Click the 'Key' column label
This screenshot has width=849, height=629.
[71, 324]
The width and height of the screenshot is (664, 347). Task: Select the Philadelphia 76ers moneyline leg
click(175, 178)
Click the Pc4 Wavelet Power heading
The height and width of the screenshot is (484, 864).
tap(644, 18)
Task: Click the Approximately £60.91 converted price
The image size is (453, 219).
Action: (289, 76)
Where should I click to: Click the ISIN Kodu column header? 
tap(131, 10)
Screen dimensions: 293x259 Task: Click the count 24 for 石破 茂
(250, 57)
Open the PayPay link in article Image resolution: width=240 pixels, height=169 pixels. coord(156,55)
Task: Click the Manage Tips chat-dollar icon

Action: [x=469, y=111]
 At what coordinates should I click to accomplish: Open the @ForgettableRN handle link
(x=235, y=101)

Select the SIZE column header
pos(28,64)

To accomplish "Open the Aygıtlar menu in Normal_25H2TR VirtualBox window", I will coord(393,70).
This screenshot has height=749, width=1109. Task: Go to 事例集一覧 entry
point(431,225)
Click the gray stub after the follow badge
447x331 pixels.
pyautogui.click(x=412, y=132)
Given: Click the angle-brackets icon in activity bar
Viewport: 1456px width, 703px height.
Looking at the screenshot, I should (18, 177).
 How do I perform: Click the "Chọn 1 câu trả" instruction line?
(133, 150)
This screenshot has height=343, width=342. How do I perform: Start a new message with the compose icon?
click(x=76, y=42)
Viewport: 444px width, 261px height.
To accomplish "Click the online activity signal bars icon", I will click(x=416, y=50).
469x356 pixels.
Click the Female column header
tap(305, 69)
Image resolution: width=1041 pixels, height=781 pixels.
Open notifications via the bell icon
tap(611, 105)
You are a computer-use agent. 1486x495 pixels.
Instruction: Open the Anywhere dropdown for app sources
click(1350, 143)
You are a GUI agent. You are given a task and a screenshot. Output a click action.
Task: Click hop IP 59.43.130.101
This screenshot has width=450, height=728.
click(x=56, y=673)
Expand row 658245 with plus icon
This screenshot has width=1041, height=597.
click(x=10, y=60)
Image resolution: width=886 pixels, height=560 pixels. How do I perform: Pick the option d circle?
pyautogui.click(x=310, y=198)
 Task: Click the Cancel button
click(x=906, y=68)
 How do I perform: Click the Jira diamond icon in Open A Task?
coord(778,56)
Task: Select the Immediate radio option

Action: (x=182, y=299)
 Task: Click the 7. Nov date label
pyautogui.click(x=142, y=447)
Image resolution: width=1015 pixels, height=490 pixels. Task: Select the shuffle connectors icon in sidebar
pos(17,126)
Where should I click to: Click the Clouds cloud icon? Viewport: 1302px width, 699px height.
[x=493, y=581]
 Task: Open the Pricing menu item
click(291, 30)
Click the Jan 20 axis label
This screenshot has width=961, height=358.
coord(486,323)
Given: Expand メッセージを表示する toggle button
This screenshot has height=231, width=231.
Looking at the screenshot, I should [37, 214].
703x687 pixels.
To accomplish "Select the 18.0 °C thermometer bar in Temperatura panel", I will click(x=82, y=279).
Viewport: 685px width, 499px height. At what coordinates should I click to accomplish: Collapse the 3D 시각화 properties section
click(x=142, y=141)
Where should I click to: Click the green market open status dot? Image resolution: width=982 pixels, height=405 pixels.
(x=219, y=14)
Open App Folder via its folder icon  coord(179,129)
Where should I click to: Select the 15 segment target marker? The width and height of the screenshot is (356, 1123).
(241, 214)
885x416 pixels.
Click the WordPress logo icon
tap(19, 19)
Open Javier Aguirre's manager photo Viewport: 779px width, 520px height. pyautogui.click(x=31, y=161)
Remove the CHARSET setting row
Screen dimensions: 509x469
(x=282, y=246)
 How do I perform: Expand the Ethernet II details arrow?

* * * * *

#### Exercise instructions
All that is wanted is the stretch of lines above from the one containing "Task: Select the Immediate radio option" through the one containing "Click the Jan 20 axis label", duplicated exactly.

#### Response
Task: Select the Immediate radio option

Action: (x=182, y=299)
 Task: Click the 7. Nov date label
pyautogui.click(x=142, y=447)
Image resolution: width=1015 pixels, height=490 pixels. Task: Select the shuffle connectors icon in sidebar
pos(17,126)
Where should I click to: Click the Clouds cloud icon? Viewport: 1302px width, 699px height.
[x=493, y=581]
 Task: Open the Pricing menu item
click(291, 30)
Click the Jan 20 axis label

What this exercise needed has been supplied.